Model Evaluation

Updated May 04, 2023 ·

Model Evaluation

Machine learning aims to make predictions based on data, and supervised machine learning is a type where the data includes both labels and features.

Labels are the outcomes we want to predict, such as whether a customer will cancel their subscription.
Features are pieces of information that might help make these predictions, like age or last purchase date.

Examples:

Recommendation systems
Diagnosing biomedical images
Recognizing hand-written digits
Predicting customer churn

Case Study: Churn Prediction

In a subscription business, we want to predict if a customer will cancel.

Gather historical data with labels (cancelled or not)
Gather data with features (e.g., age, gender, income).
Train our model using this data to understand patterns that indicate cancellation.
Use the model to predict if a new customer is likely to churn and take action if needed.

Features like age, gender, last purchase date, and household income can help predict cancellations. The strength of machine learning lies in its ability to analyze multiple features simultaneously. By using these features and labels, we train the model to make predictions on new data.

We can then input this data into our trained model, which then provides a prediction. If the model indicates that the customer isn’t at risk of churning, we can expect their revenue for the next month. However, if the model predicts they might churn, we can proactively reach out to try to retain their subscription.

Evaluating Model Performance

After training a model, it's important to reserve some of your historical data for testing rather than using it all for training. This reserved data, known as a test set, allows us to evaluate how well the model performs.

For instance, we can use the model to predict which customers might churn and then check how accurate these predictions are.

Remarks:

The model shows a high overall accuracy of 97%, being correct on 970 out of 1000 customers.
However, it failed to correctly identify any customers who actually churned.
For rare events, it’s crucial to evaluate the accuracy for each outcome separately.
The model’s accuracy in predicting churn is 0%, indicating it’s not effective for this task.

If the model's performance is not satisfactory, it may need retraining with different parameters or more data.

Overfitting

Overfitting is when a model performs well on training data but poorly on testing data, meaning it can't generalize to new data. This is why we split our dataset into training and testing sets. The testing data sets is to check the model performance.

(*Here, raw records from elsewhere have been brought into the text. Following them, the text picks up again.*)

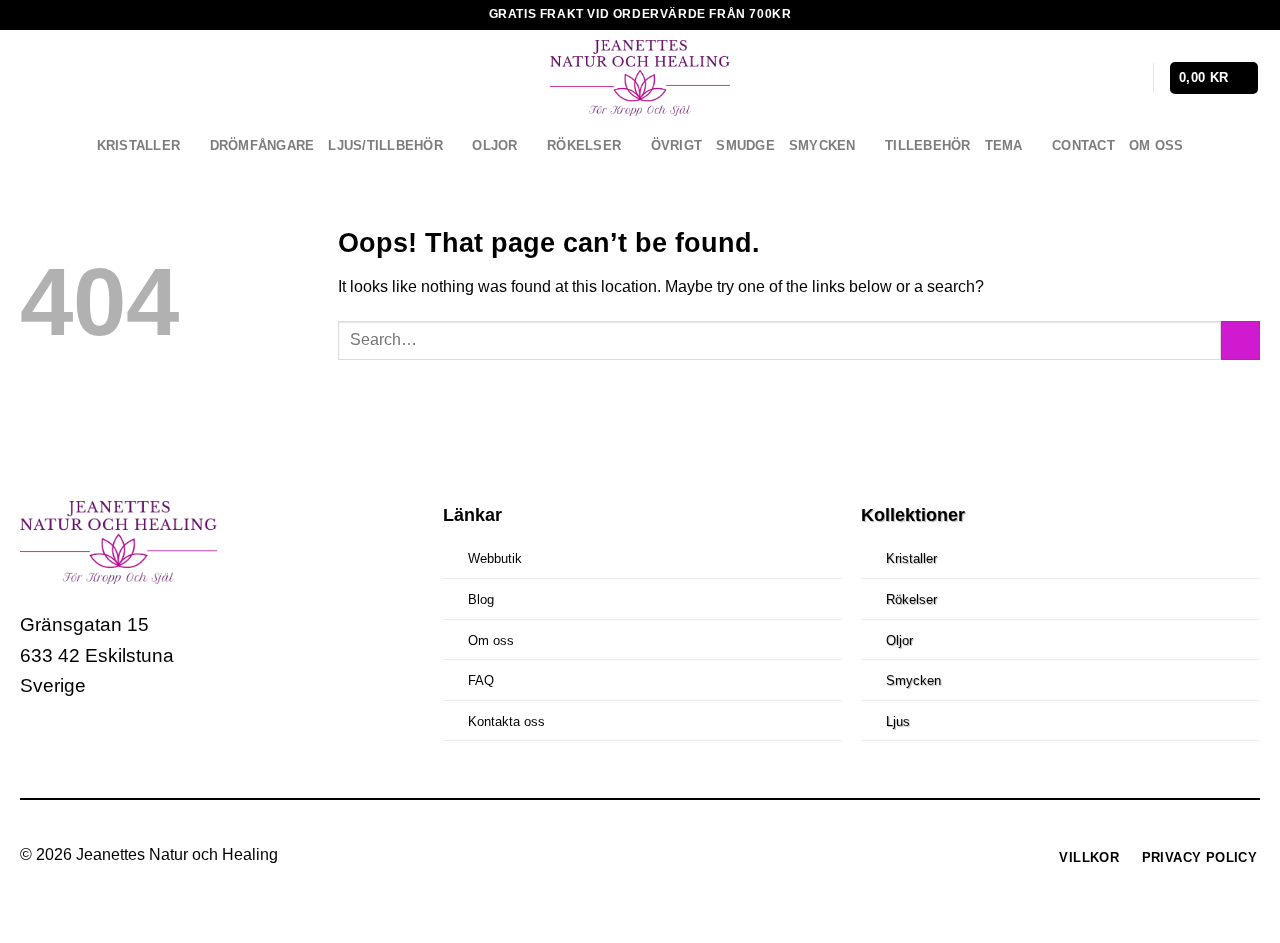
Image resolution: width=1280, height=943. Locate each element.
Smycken (822, 145)
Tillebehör (928, 145)
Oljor (494, 145)
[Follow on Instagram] (76, 746)
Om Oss (1156, 145)
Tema (1004, 145)
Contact (1083, 145)
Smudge (745, 145)
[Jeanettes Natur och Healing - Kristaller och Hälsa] (640, 78)
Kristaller (139, 145)
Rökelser (584, 145)
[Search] (1095, 78)
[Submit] (1240, 340)
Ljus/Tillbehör (385, 145)
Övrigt (677, 145)
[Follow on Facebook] (38, 746)
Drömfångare (262, 145)
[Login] (1128, 78)
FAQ (481, 680)
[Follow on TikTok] (113, 746)
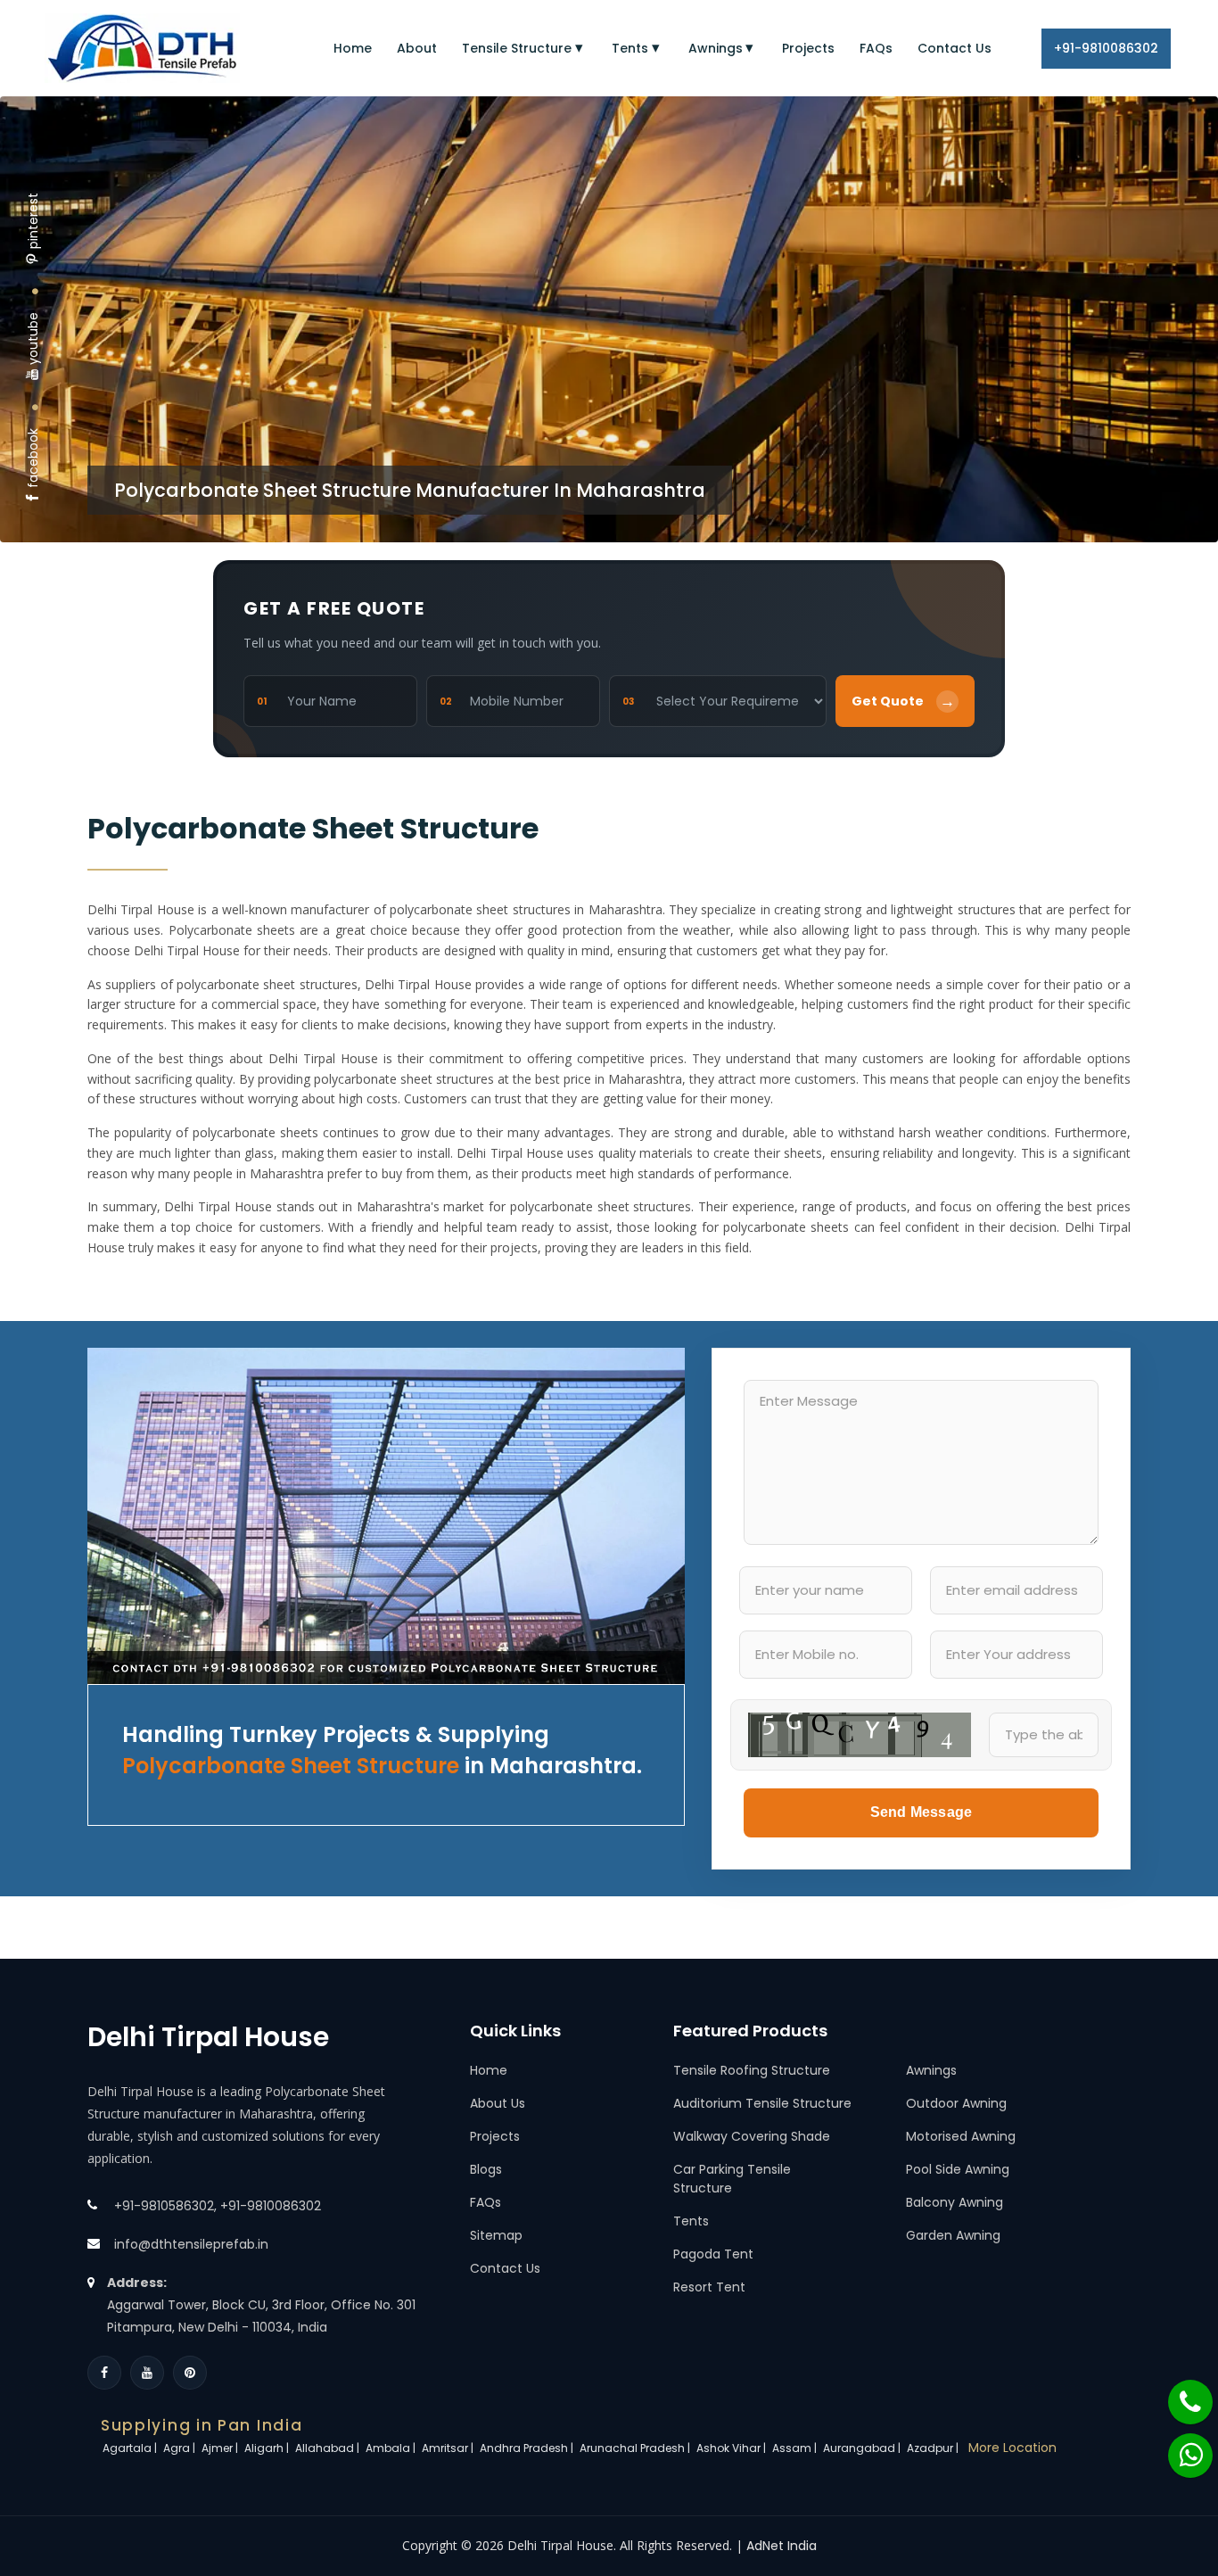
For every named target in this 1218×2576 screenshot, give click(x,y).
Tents (630, 48)
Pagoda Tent (713, 2254)
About (417, 48)
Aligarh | (268, 2448)
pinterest (33, 221)
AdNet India (781, 2546)
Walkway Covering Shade (751, 2136)
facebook (33, 458)
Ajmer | (221, 2448)
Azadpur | (934, 2448)
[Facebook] (104, 2373)
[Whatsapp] (1179, 2446)
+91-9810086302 (1106, 48)
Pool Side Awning (957, 2169)
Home (352, 48)
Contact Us (955, 48)
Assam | (795, 2448)
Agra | (180, 2448)
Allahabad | (328, 2448)
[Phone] (1178, 2393)
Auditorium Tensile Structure (762, 2103)
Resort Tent (709, 2287)
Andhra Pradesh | (528, 2448)
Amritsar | (449, 2448)
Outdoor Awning (956, 2103)
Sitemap (496, 2235)
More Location (1012, 2447)
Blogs (486, 2169)
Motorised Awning (961, 2136)
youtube (33, 338)
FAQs (876, 48)
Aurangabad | (863, 2448)
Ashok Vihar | (732, 2448)
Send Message (921, 1812)
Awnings (715, 48)
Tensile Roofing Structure (751, 2070)
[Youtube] (147, 2373)
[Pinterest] (190, 2373)
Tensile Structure (517, 48)
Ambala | (392, 2448)
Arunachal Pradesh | (636, 2448)
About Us (497, 2103)
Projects (808, 48)
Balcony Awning (954, 2202)
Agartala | (131, 2448)
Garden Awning (953, 2235)
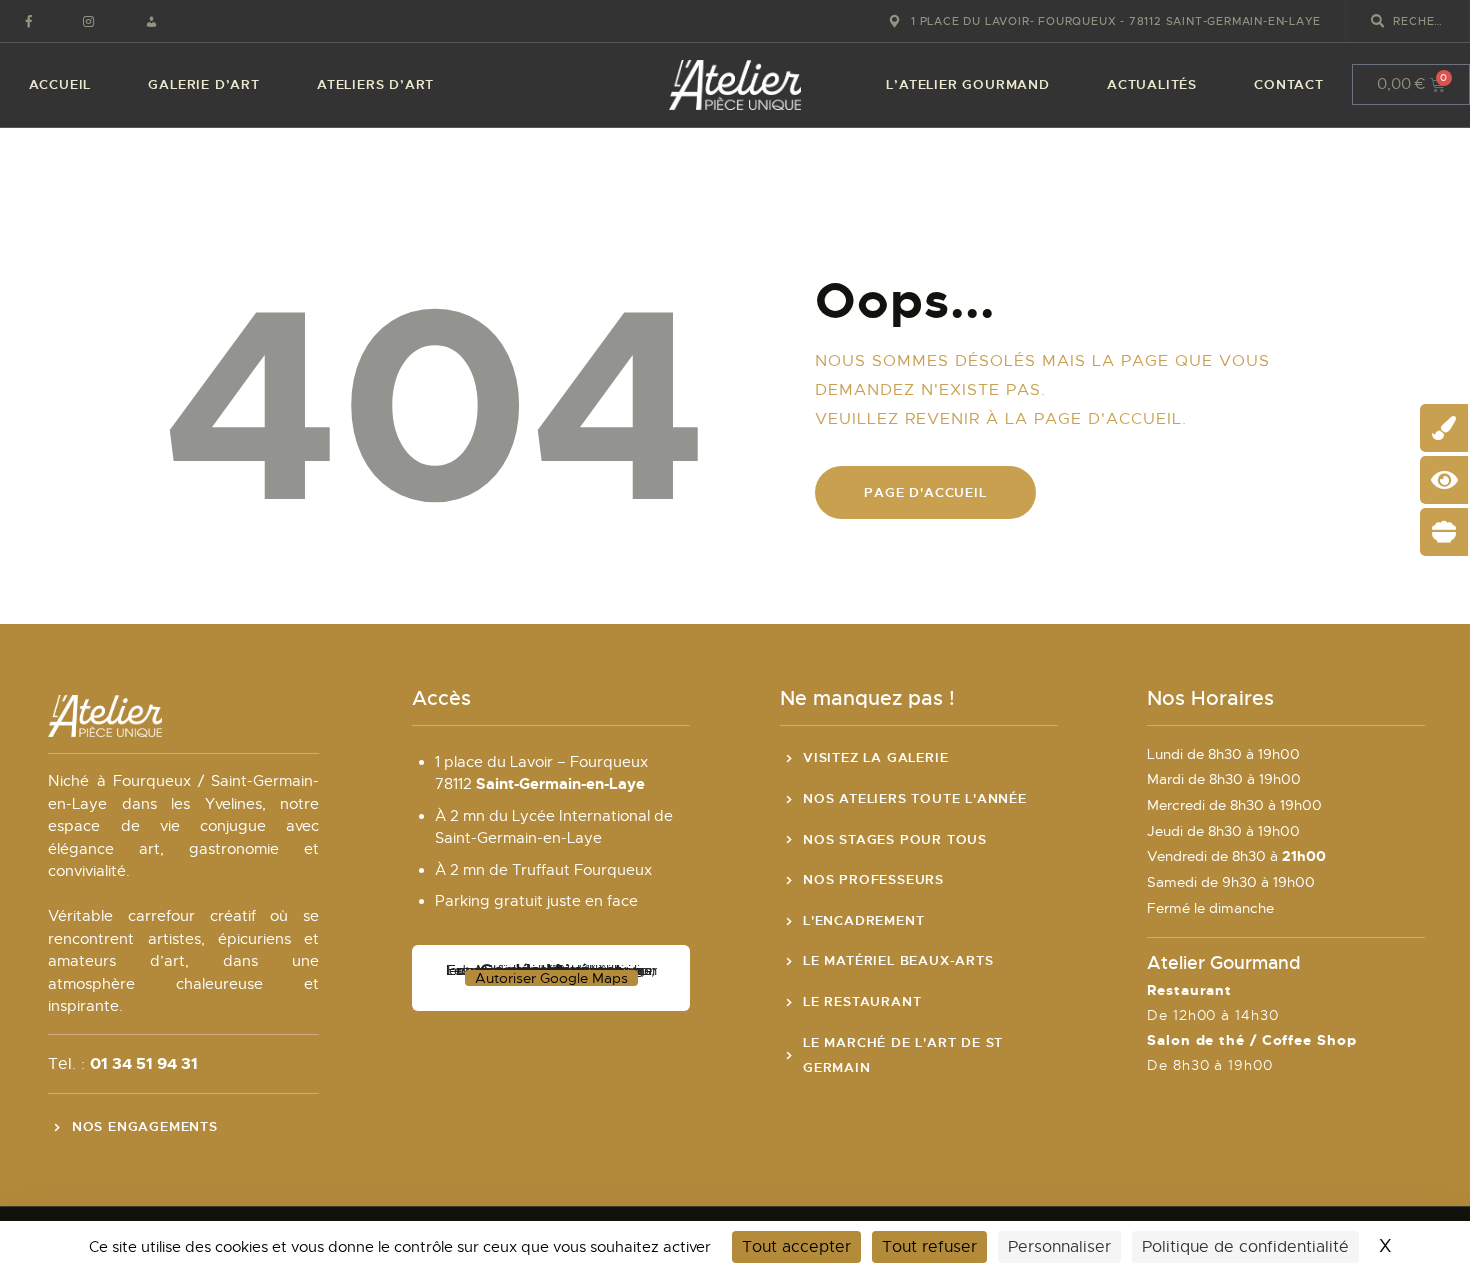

See example below. The green line overfits by classifying all points perfectly on the training set but performs poorly on unseen data. The black line makes more errors on the training set but generalizes better.

Accuracy

Accuracy measures the model performance by dividing the number of correctly predicted observations by the total number of observations. Example: 48 correct out of 50 gives 96% accuracy.

48/50 = 0.96 or 96%

Note that accuracy isn't always the best metric, especially in cases like fraud detection where fraudulent transactions are a small minority. A model could have high accuracy but still miss most fraudulent transactions.

In the example below, we have 30 points but only two points was misclassified. This makes the mode 93.33% accurate, which sounds good but it actually missed a majority of the actual fraudulent transactions. This can become a problem if this model is deployed in the real world.

28/30 = 0.93333 or 93.33 %

Confusion Matrix

A confusion matrix helps evaluate model performance beyond accuracy.

True Positives
- Correctly classified fraudulent points.
False Negatives
- Fraudulent observations incorrectly classified as legitimate.
False Positives
- Legitimate points incorrectly predicted as fraudulent.
True Negatives
- Legitimate points correctly predicted as not fraudulent.
Remembering False Positives and False Negatives
- False Negatives: Like telling a pregnant woman she's not pregnant.
- False Positives: Like telling a man he's pregnant.

Using the same example on fraudulent transactions, we can tally the true positives and negatives, as well as the false ones.

For more information, please see Analyzing Vulnerabilities

Sensitivity and Specificity

In addition to accuracy, we can also use sensitivity and specificity as metrics to evaluate our models.

Sensitivity
- Focuses on correctly predicting fraudulent transactions (true positives).
- Formula:
```
Sensitivity = true positives / (true positives + false negatives) 
```
- Using the fraudulent transactions example3, we can see that it has 3% sensitivity, which means the model needs improvement.
```
Sensitivity = 1 / (1 + 2) = 1 / 3 or 3%
```
Specificity
- Focuses on correctly predicting legitimate transactions (true negatives).
- Useful for scenarios like spam filters.
- Send spam to inbox rather than send real emails to the spam folder.
- Formula:
```
Specificity = true negatives / (true negatives + false positives) 
```

Evaluating Regression

To evaluate regression, we need to measure the difference between the point (actual value) and the line (predicted values), often using metrics like root mean square error.

Evaluating Unsupervised Learning

Unsupervised learning doesn't have predicted variables, so performance is assessed based on how well the results meet the initial objective.